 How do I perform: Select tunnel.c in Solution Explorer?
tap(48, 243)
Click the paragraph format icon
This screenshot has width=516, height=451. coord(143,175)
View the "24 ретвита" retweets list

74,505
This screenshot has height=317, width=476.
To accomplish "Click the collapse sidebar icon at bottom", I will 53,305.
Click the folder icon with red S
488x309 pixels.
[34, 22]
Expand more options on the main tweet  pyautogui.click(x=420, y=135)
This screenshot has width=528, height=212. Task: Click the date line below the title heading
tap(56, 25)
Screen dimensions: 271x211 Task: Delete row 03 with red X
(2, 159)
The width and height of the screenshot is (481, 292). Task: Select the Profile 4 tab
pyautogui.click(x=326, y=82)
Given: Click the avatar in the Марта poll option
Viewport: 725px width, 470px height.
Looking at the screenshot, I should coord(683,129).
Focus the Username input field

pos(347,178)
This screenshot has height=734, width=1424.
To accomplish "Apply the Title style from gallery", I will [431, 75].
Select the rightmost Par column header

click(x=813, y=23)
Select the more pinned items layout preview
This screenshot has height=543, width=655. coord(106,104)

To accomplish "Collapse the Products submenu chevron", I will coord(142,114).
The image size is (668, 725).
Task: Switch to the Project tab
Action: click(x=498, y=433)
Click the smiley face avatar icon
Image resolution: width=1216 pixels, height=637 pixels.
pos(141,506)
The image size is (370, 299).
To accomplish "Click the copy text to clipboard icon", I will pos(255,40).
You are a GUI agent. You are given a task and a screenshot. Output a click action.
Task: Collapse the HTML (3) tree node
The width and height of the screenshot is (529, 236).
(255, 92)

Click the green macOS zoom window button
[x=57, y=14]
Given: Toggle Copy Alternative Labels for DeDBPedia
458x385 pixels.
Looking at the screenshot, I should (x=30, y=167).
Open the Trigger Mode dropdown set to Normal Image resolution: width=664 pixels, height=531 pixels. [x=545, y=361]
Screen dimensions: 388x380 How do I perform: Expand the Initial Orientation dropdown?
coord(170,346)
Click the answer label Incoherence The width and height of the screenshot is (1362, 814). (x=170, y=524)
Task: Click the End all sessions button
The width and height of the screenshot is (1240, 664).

-- -- --

Your goal:
Count the lines in the entries above that include the string "avatar", then give only that figure.

Solution:
2